Shingo estaba seguro de que, fuera quien fuese la que concitara la atención de su hijo, debía de ser una mujer que manejara dinero, algo parecido a una prostituta.

Sospechaba que las relaciones con mujeres de la oficina no iban más allá de ir a bailar después del trabajo, y que podían tener como propósito distraer la atención de su padre.

De ninguna manera esa mujer sería una joven reservada como la que tenía ante él. De algún modo, Shingo lo sentía más por la propia Kikuko. Desde el inicio de la aventura se había producido una maduración en la relación de su nuera con Shuichi. Shingo percibía un cambio en el cuerpo de ella.

Al despertarse durante la noche en que habían cenado el marisco, Shingo se percató de un nuevo tono en la voz de Kikuko.

Sospechó que ella desconocía que Shuichi tenía una amante.

—Y padre se ha disculpado con un buccino —murmuró para sí.

¿Era como si, aun ignorando lo de la otra mujer, ella sintiera emanaciones que llegaban como a la deriva hasta su persona?

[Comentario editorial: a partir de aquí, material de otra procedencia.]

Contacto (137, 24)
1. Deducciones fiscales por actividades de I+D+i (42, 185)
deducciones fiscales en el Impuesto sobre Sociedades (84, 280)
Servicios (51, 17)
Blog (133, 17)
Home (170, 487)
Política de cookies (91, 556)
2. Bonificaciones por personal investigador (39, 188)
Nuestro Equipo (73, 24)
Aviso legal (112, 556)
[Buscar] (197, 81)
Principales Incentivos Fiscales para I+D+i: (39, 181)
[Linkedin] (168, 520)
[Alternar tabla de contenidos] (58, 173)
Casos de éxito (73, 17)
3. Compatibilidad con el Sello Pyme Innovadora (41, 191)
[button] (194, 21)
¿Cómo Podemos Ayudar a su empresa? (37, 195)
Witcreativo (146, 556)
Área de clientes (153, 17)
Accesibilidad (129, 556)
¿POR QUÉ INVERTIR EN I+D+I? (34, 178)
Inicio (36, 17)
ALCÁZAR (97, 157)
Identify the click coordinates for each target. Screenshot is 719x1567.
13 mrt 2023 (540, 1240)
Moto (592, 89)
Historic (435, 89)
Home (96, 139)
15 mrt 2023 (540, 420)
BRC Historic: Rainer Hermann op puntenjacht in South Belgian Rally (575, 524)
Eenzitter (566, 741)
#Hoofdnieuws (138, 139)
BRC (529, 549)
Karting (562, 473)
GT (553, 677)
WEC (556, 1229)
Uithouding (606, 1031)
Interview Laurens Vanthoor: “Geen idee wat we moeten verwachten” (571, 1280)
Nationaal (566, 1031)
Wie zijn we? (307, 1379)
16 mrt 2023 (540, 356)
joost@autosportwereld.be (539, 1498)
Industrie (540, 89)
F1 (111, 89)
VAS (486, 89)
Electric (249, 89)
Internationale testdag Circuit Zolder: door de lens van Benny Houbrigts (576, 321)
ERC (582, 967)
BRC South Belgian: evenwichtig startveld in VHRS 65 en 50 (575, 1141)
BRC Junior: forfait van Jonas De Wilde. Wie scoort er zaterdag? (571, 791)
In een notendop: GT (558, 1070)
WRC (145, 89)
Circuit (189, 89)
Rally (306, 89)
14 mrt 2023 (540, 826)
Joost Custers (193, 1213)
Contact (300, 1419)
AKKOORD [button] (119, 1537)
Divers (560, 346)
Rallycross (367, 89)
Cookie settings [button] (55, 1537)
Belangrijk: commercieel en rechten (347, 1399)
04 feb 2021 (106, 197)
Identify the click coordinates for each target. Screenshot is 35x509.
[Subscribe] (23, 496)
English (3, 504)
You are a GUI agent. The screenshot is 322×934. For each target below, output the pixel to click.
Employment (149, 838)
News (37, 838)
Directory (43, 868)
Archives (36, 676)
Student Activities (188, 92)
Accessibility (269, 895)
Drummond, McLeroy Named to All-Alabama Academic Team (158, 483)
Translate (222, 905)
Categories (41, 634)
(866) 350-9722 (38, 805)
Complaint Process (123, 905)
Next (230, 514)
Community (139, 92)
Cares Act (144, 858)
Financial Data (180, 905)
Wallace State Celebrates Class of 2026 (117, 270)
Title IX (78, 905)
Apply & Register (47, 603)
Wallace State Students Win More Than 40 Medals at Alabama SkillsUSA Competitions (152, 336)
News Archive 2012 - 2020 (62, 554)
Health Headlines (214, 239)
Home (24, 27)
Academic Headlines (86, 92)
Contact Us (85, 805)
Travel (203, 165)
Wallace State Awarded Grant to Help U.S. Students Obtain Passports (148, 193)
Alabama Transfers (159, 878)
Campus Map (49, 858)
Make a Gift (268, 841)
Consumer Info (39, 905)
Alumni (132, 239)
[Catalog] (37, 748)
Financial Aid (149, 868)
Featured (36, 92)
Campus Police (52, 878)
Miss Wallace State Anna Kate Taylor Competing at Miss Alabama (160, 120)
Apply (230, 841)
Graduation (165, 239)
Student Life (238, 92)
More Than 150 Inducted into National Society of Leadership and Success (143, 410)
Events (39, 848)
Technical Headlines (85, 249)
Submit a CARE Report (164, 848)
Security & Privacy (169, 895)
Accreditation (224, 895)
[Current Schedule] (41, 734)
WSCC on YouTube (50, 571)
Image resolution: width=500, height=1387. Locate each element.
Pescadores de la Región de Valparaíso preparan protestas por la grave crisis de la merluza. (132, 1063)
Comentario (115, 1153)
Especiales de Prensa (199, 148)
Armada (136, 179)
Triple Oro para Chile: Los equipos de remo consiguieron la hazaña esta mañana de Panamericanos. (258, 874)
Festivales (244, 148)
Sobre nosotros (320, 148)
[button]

Shingo se adormeció y repentinamente se hizo de día. Fue en busca del periódico. La luna todavía brillaba en lo alto. Echó una mirada a las noticias y se durmió de nuevo.

5

Shuichi se abrió camino por el interior del tren y le cedió el asiento a su padre, que lo seguía.

Luego le alcanzó el diario de la mañana y sacó de su bolsillo las gafas bifocales de Shingo. Su padre tenía otro par, pero solía olvidárselo, así que el hijo era el depositario del par de repuesto.

Shuichi se inclinó sobre el diario.

—Tanizaki me ha dicho hoy que una antigua compañera de colegio está buscando trabajo. Como sabes, necesitamos una criada, así que le dije que la cogeríamos.

—¿No te parece un poco imprudente tener a una amiga de Tanizaki con nosotros?

—¿Imprudente?

—Podría enterarse de cosas a través de Tanizaki y luego contárselas a Kikuko.

—¿Cosas? ¿A qué clase de cosas te refieres?

—Bueno, lo que creo es que nos conviene tener una criada que venga con buenas referencias. —Shingo volvió a su periódico.

—¿Tanizaki te ha estado hablando de mí? —preguntó Shuichi cuando bajaron en Kamakura.

—No me ha contado nada. Me imagino que le pediste discreción.

—Bien, supongamos que algo está sucediendo entre tu secretaria y yo. ¿Crees que permitiría que fueras el hazmerreír de la oficina?

—Desde luego que lo sería, pero, si no te importa, asegúrate de que Kikuko no se entere de nada.

Shuichi no era muy dado a las confidencias.

—De modo que Tanizaki te contó algo.

—Sabe que tienes a otra. Y me parece que ella quiere salir contigo.

—Es probable. Tal vez por celos.

—Magnífico.

—Voy a romper. Estoy tratando de terminar con eso.

—No te entiendo. Pero espero que me lo cuentes todo alguna vez.

—Cuando termine.

—No dejes que Kikuko se entere.

—Tal vez ya lo sepa.

Shingo se sumió en un silencio malhumorado.

Que continuó durante la cena. Se levantó de la mesa bruscamente y se fue a su habitación.

Kikuko le llevó melón.

—Has olvidado la sal —dijo Yasuko, entrando tras ella.

Las dos se sentaron en la galería.

—Kikuko te ha llamado varias veces. ¿No la oías?

—No. No sabía que había melón en la nevera.

—Él no te oía —dijo Yasuko—. Y tú lo llamabas una y otra vez.

—Porque está molesto por algo —le contestó Kikuko a su suegra.

Shingo guardó silencio un momento.

—Tengo problemas con los oídos últimamente. El otro día deslicé la puerta para dejar entrar un poco de aire y oí rugir a la montaña. Tú seguías roncando.

Yasuko y Kikuko miraron hacia afuera.

—¿Las montañas rugen? —preguntó Kikuko—. Pero, madre, usted dijo algo una vez, ¿lo recuerda? Dijo que, poco antes de que su hermana muriera, padre oyó el rumor de la montaña.

Shingo estaba consternado. No se perdonaba no recordar. Había oído la montaña; ¿por qué el recuerdo no se hacía presente?

Aparentemente, Kikuko se arrepintió de haber hecho esa observación. Sus bellos hombros estaban inmóviles.